Siempre que se ha ce referencia a la estrategia de fidelizar, se toma en cuenta a la empresa en relación a sus clientes y proveedores. Pero también es posible fidelizar puertas adentro, es decir, emprender acciones destinadas a fortalecer la relación con los empleados y el círculo íntimo de la empresa.
Dos meses atrás, ante de las fiestas de Navidad y Año Nuevo, una pequeña y mediana empresa dedicada a los servicios y asesoramiento había decidido fortalecer sus circuitos internos, la relación con los empleados y gerentes y a su vez entre ellos e iniciar una nueva etapa aprovechando el inicio del año 2011.

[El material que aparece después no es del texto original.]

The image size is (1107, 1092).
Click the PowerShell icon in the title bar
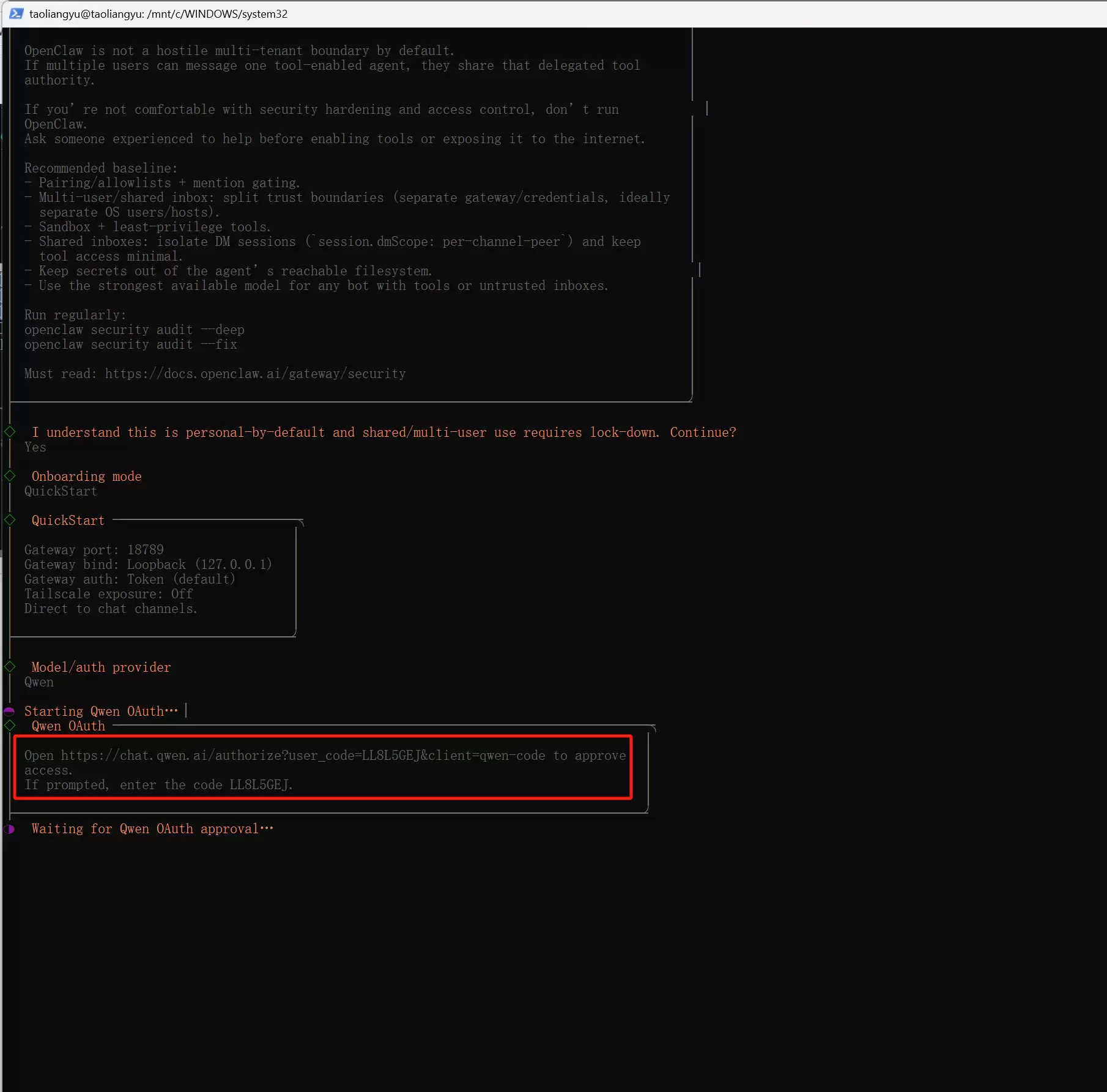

Pues bien, la solución –y vale como ejemplo- fue la siguiente:
En primer lugar, regenerar los vínculos entre los distintos departamentos de la empresa: Marketing, Ventas, Recursos Humanos y Producción.
Entre ellos, se generaron trabajos en equipos, objetivos conjuntos, premios por objetivos e intercambio de personal entre áreas.
También se realizaron jornadas recreativas con todos los empleados, se concretaron encuentros fuera del horario laboral y una jornada organizada por la empresa.
A su vez, la pyme –con visión de crecimiento en el corto plazo- comunicó sus planes a futuro con dependencia casi total de lo empleados.
El resultado fue óptimo. Mayor conocimiento entre empleados, mayor confianza, conocimiento de tareas conjuntas, mayor sentido de pertenencia, y mayor preparación para los nuevos objetivos.